Venerdì 11 aprile, alle 17.00 nella sede di via Biffi.

Da tempo l’Isola che non c’è aveva l’intenzione di affrontare il tema della evidente crisi dell’Occidente, inteso come l’asse culturale, economico e politico dapprima europeo e poi euroamericano che per alcuni secoli ha dominato il mondo.
Alla luce degli ultimi eventi mondiali (in particolare i conflitti fra Russia e Ucraina e quello in Israele, e la svolta radicale seguita alla rielezione di Trump negli USA) la questione della crisi di quello che abbiamo chiamato Occidente si ripropone con una forza ed una drammaticità nuove.
In realtà di “tramonto dell’Occidente” si parla già da oltre un secolo, per lo meno da quando uscì l’omonimo libro di Oswald Spengler (1918, data quanto mai emblematica…). In quest’opera Spengler sosteneva che tutte le civiltà attraversano un ciclo naturale di sviluppo, fioritura e decadenza, e che l’Europa, vittima di un angusto materialismo e del caos urbano, si trovava nell’ultimo stadio, nell’inverno di un mondo che aveva conosciuto stagioni più fruttuose. L’Europa, a meno di riuscire a purificarsi e ripristinare i suoi valori spirituali e il suo ceppo originario, sarebbe caduta preda di politiche selvagge e di guerre di annientamento. Spengler, che partiva da presupposti ultraconservatori se non reazionari, intendeva la storia come un costante processo di decadimento anziché come evoluzione progressiva; in alcuni suoi scritti di carattere politico si dichiarò fautore di uno Stato fortemente autoritario, in parte vicino a quello preconizzato dai nazisti.
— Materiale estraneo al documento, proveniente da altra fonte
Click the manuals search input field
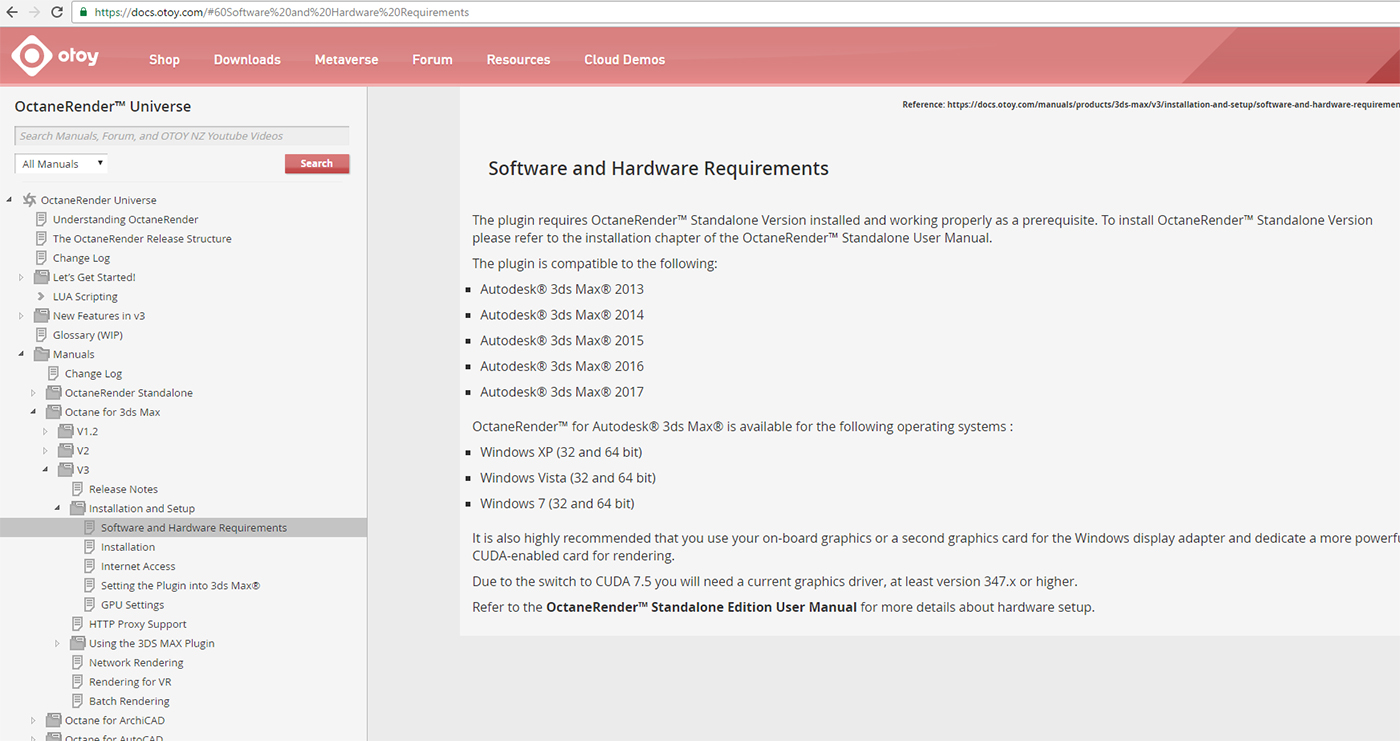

Anche Mussolini fu profondamente ispirato dalle sue idee.

Oggi noi paventiamo invece il rischio di perdere quei valori di libertà, eguaglianza, democrazia liberale di cui l’Europa (e successivamente gli Stati Uniti) si sono dichiarati pionieri e diffusori nel mondo.
Le concrete vicende storiche, in particolare del XX secolo, hanno messo in evidenza le contraddizioni, sempre più vistose, fra questi nobili enunciati e la prassi economica e politica delle nazioni occidentali (le politiche colonialiste e imperialiste, la cosiddetta “esportazione della democrazia” promossa manu militari per decenni dagli USA…). E non è solo l’imperialismo politico-economico occidentale ad essere messo sotto accusa, ma anche quello culturale; cioè la nostra presunzione di rappresentare l’unica cultura veramente universale, il modello esemplare a cui tutte le altre dovrebbero riferirsi.
Sono proprio queste le accuse che vengono rivolte all’Occidente da quei paesi che si sono affacciati sempre più decisamente alla ribalta della storia mondiale (v. i BRICS, ma non solo). Quello che ormai si rifiuta apertamente da parte dei paesi emergenti – o del tutto già emersi – è proprio la pretesa occidentale di incarnare l’unica via possibile al progresso economico e allo sviluppo civile e politico; in particolare essi esprimono il rifiuto di accettare il modello liberale come l’unico tipo di democrazia possibile.
In questo contesto l’irruzione del ciclone Trump-Musk ha introdotto un elemento nuovo, che scompagina tutti i punti di riferimento a cui ci eravamo abituati.

Riteniamo quindi utile avviare una riflessione-discussione sul “destino” dell’Occidente – ed in particolare di quello che è stato il suo cuore, l’Europa – in questa fase storica gravida di rischi e di oscurità. Lo faremo partendo da due testi di facile lettura, che hanno il pregio di esporre con chiarezza due tesi opposte: una di radicale critica di tutta la vicenda dell’Occidente, l’altra di strenua difesa di quelli che considera i valori e le conquiste indiscutibili di questa parte del mondo.
Si tratta di C’è del marcio in Occidente (ed. Cortina) di Piergiorgio Odifreddi, e di
Grazie, Occidente di Federico Rampini (Mondadori).